▸ EXCERPTED PASSAGE:
________
Carol Tenopir, a professor in the School of Information Sciences, is the lead investigator on the project. Former UT Dean of Libraries Paula Kaufman, now university librarian and dean of libraries at the University of Illinois, is a co-principal investigator; and Martha Kyrillidou, senior director for statistics and service quality programs, is leading the project from ARL.
The three-year grant, entitled “Value, Outcomes, and Return on Investment of Academic Libraries (Lib-Value),” will work to enrich, expand, test and implement methodologies measuring the return on investment (ROI) in academic libraries.
“There is an increasing need for academic librarians to demonstrate the return on investment and value of the library to the various stakeholders of the institution and to guide library management in the redirection of library funds to important products and services for the future,” Tenopir said.
________
▸ SOURCE DATA:
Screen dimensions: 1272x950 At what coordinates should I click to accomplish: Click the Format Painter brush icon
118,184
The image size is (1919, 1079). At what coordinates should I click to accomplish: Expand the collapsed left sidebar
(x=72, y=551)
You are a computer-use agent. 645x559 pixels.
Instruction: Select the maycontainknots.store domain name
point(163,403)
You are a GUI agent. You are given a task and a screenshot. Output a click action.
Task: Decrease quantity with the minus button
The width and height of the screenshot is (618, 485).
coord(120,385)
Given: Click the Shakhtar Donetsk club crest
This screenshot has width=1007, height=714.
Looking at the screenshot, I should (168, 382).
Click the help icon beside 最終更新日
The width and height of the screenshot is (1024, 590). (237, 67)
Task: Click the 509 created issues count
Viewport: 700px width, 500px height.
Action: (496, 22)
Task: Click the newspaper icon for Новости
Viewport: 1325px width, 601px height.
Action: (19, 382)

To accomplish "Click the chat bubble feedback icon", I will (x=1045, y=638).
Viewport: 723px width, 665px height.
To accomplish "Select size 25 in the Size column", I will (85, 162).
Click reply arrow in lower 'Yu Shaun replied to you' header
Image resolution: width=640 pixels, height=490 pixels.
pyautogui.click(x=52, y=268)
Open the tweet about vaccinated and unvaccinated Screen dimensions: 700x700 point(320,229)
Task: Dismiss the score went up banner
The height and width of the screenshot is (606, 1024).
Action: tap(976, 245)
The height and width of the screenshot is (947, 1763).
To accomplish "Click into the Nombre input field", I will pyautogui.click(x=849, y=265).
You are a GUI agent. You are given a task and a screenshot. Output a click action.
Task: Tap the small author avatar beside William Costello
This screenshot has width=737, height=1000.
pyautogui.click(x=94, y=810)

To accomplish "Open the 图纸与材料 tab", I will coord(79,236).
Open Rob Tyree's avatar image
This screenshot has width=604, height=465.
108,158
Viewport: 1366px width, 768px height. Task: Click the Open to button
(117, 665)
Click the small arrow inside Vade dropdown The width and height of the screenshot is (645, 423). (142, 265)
________
▸ TASK: Repeat the passage on the academic library grant word for word, from "Carol Tenopir, a" up to and including "project from ARL.".

▸ WRITTEN REPLY:
Carol Tenopir, a professor in the School of Information Sciences, is the lead investigator on the project. Former UT Dean of Libraries Paula Kaufman, now university librarian and dean of libraries at the University of Illinois, is a co-principal investigator; and Martha Kyrillidou, senior director for statistics and service quality programs, is leading the project from ARL.